What is being asked: Your answer must be an exact copy of the entries below, with no pictures in it.

Data provided:
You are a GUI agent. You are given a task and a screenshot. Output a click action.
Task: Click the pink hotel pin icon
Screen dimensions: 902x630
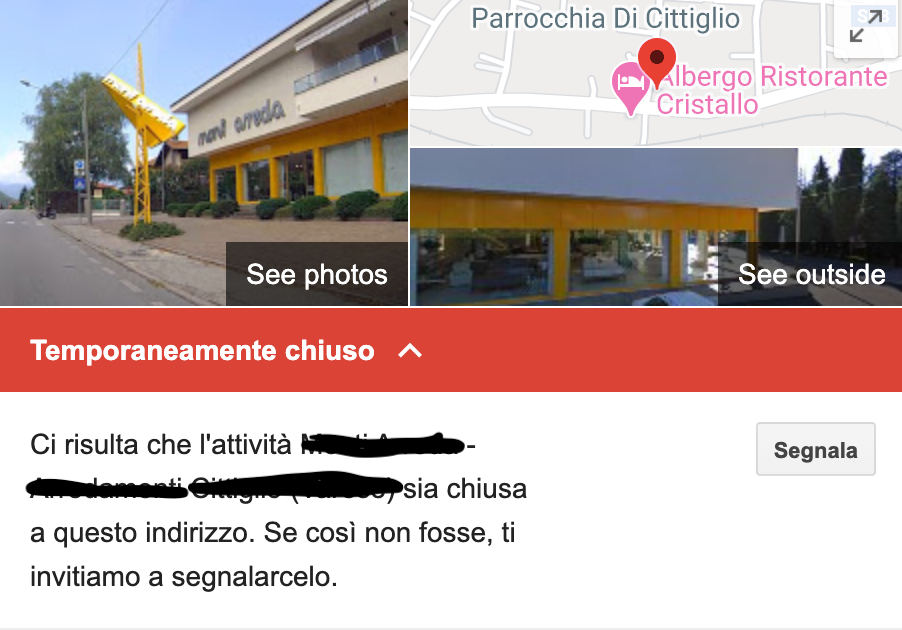pos(630,87)
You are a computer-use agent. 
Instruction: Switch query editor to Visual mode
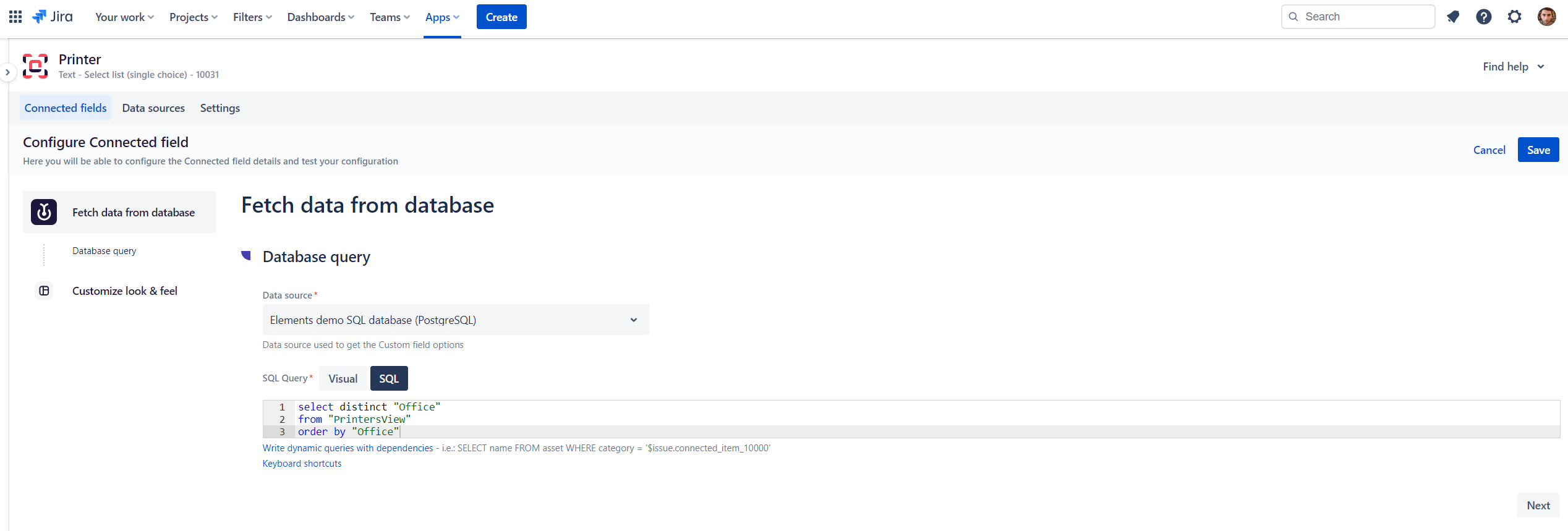point(343,378)
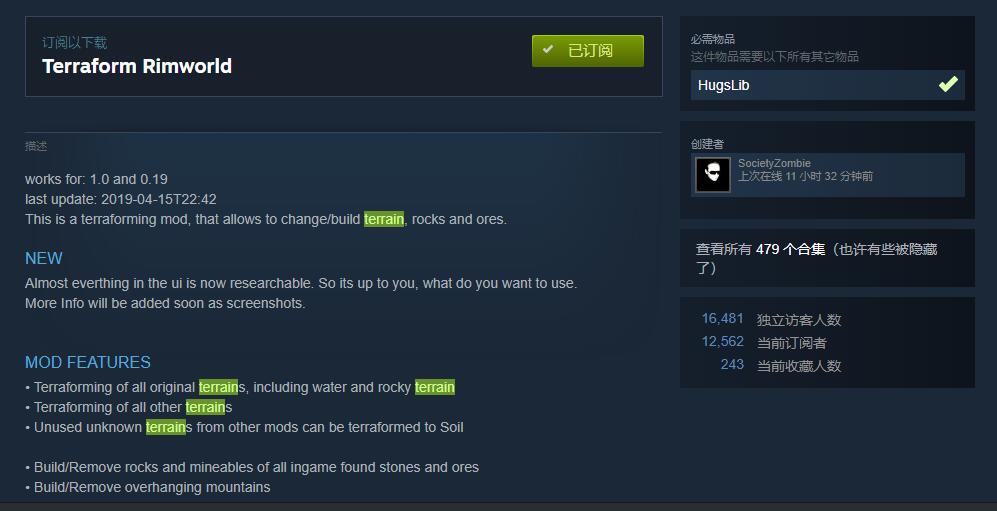Screen dimensions: 997x511
Task: View all 479 collections link
Action: tap(816, 258)
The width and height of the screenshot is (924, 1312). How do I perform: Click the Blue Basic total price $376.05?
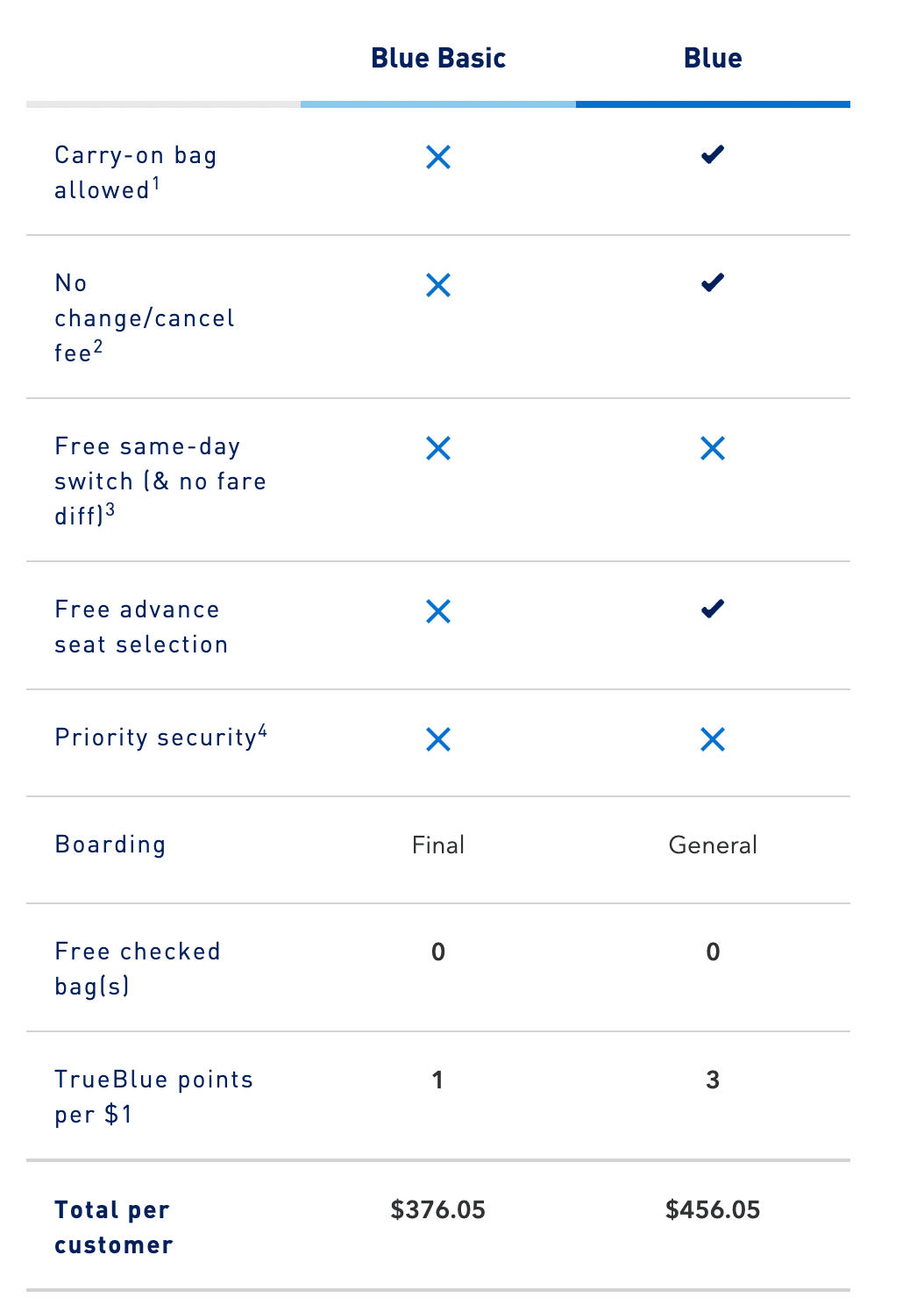point(438,1210)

Answer for this exercise:
You are a GUI agent. You are given a task and a screenshot. Output a click action.
Task: Click the pink hotel pin icon
Screen dimensions: 902x630
pos(630,87)
You are a computer-use agent. 
Instruction: Switch query editor to Visual mode
point(343,378)
Screen dimensions: 997x511
Task: View all 479 collections link
Action: tap(816, 258)
The width and height of the screenshot is (924, 1312). How do I perform: Click the Blue Basic total price $376.05?
point(438,1210)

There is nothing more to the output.